The answer is simple and terrifying: remote monitoring and management (RMM) tools are essentially skeleton keys to your entire business. They need broad access to work properly. They need to see everything, touch everything, manage everything. When one gets compromised, attackers inherit all those permissions automatically. They don't need to break in—someone just handed them the master key.
When Your Trusted Partner Actually Questions Everything
What I found genuinely refreshing about how one major IT support company handled the Kaseya situation was their willingness to ask the hard question: should we even be using traditional RMM tools anymore?
Most companies would've sent a quick email saying, "We don't use that software, you're safe, have a nice weekend." And technically, that's true. But this company went further. They looked at the bigger pattern and realized something important: the risk profile of these tools had fundamentally changed.
They had already seen this movie before with SolarWinds. They'd watched ConnectWise get exploited three separate times. And now here was Kaseya. The pattern wasn't random—it was a deliberate strategy by sophisticated attackers to compromise the tools that IT professionals rely on most.
Their response? They decided to pilot a completely different approach. Instead of relying on traditional RMM software, they'd find alternative ways to provide the same monitoring, maintenance, and support capabilities. And here's the kicker—they decided to absorb the transition costs themselves rather than pass them to customers.
That's not just good customer service. That's actually thinking about security differently.
Why This Matters for Your Business
You might be thinking, "Okay, but my IT provider already told me they don't use Kaseya. So I'm fine, right?"
Maybe. But that's also missing the forest for the trees.
The real question isn't whether your IT provider uses this specific tool. The question is whether they're actively thinking about the security risks of the tools they do use. Are they constantly re-evaluating? Are they willing to make expensive changes if the threat landscape shifts? Do they see cybersecurity as something they adapt and evolve, or as a set-it-and-forget-it checklist?

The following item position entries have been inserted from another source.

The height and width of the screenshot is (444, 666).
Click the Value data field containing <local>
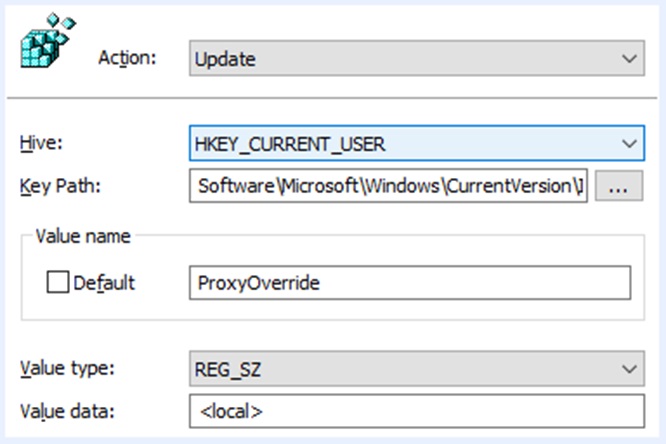click(415, 410)
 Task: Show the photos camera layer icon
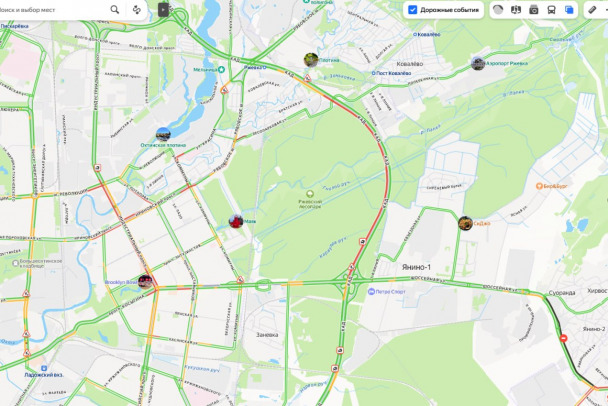pos(534,10)
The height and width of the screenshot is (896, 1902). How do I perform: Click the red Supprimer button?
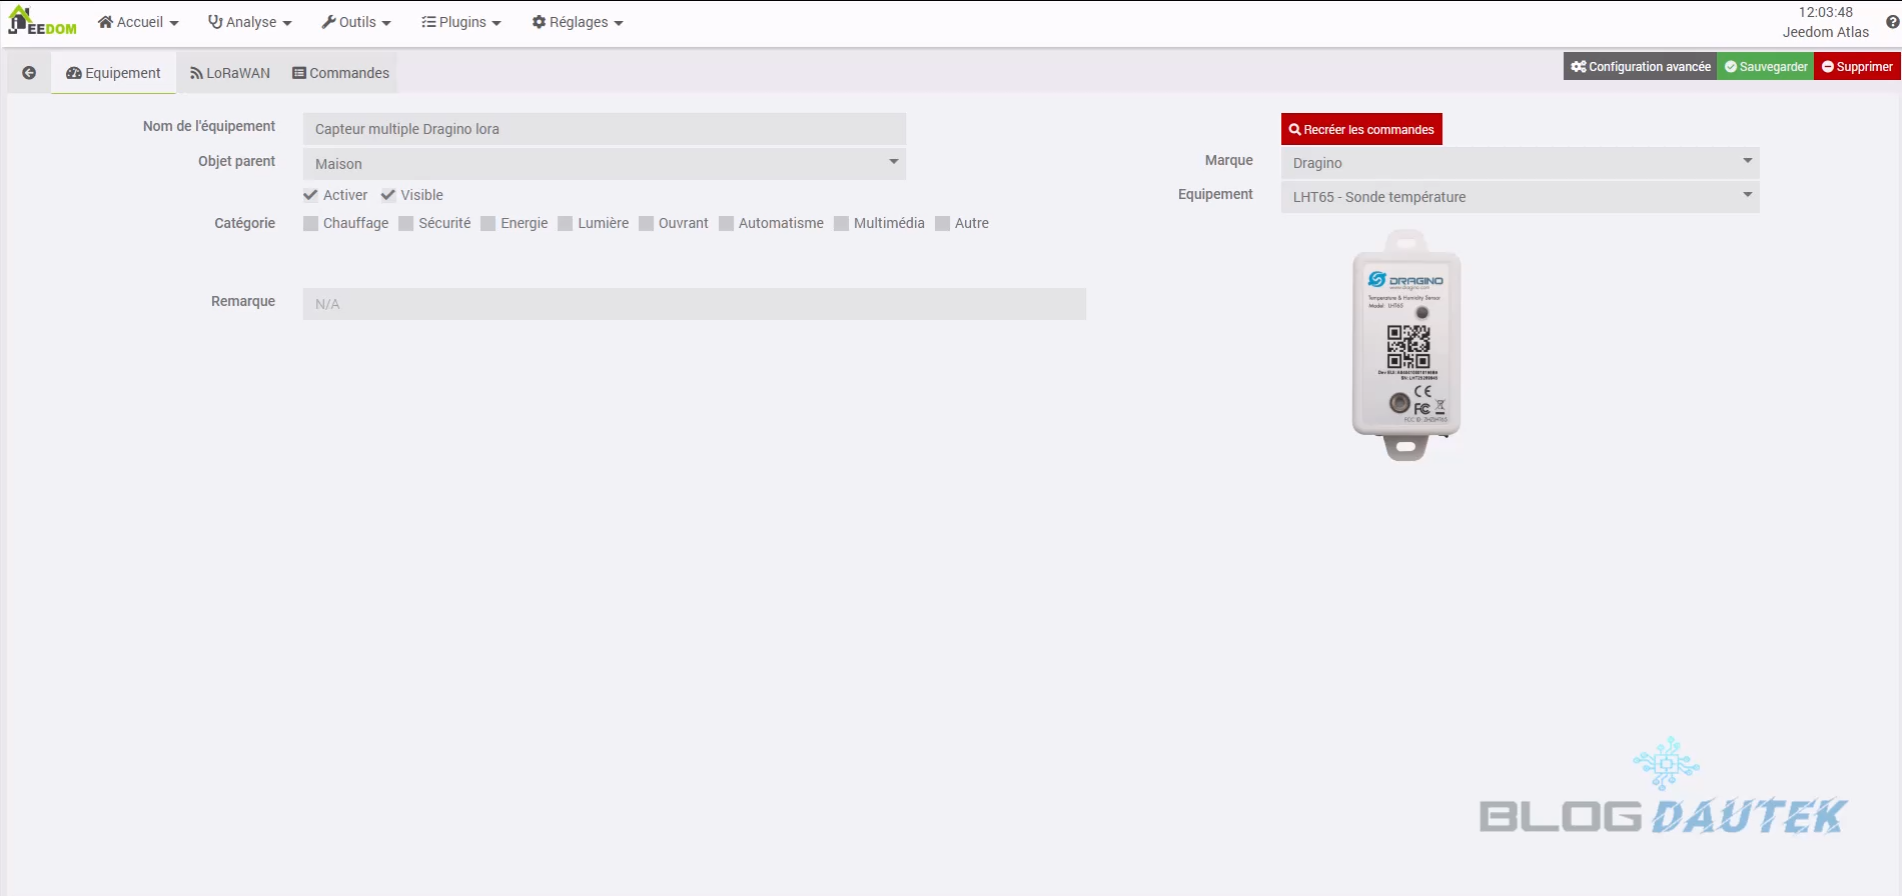[1857, 67]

Here's what I'd suggest: have a conversation with your IT support company about their approach to RMM tools. Ask them:
What monitoring tools do you use?
How often do you review their security?
What would you do if one of your primary tools got compromised?
Are you willing to make major changes if threat profiles change?
How transparent are you about tools and security decisions?
A good IT provider should have thoughtful answers to these questions. They should be able to articulate not just what they use, but why they use it and what they'd do if that calculus changed.
The Bigger Conversation About Trust
This whole situation has made me think differently about what "security" really means in the context of outsourced IT support.
It's not enough to just use "secure" tools. It's not enough to pass compliance audits or have strong passwords. Real security in this context means your IT provider is paranoid in the right way—constantly questioning their assumptions, staying ahead of attackers by thinking like them, and willing to make uncomfortable changes when the data suggests they need to.
The companies that will be most protected in the next few years won't be the ones using the "latest" tools. They'll be the ones willing to question whether their most critical tools are actually appropriate anymore.
That's the kind of partner you want watching your network.
The Takeaway
Supply chain security isn't just something that happens to Fortune 500 companies. It happens to businesses of all sizes when they use common tools that attackers have identified as valuable targets.
Your IT support provider matters. Not just for the technical work they do, but for the security mindset they bring. Look for partners who treat these breaches not as isolated incidents but as data points in a larger pattern. The ones actively adapting their approach aren't overreacting—they're actually paying attention.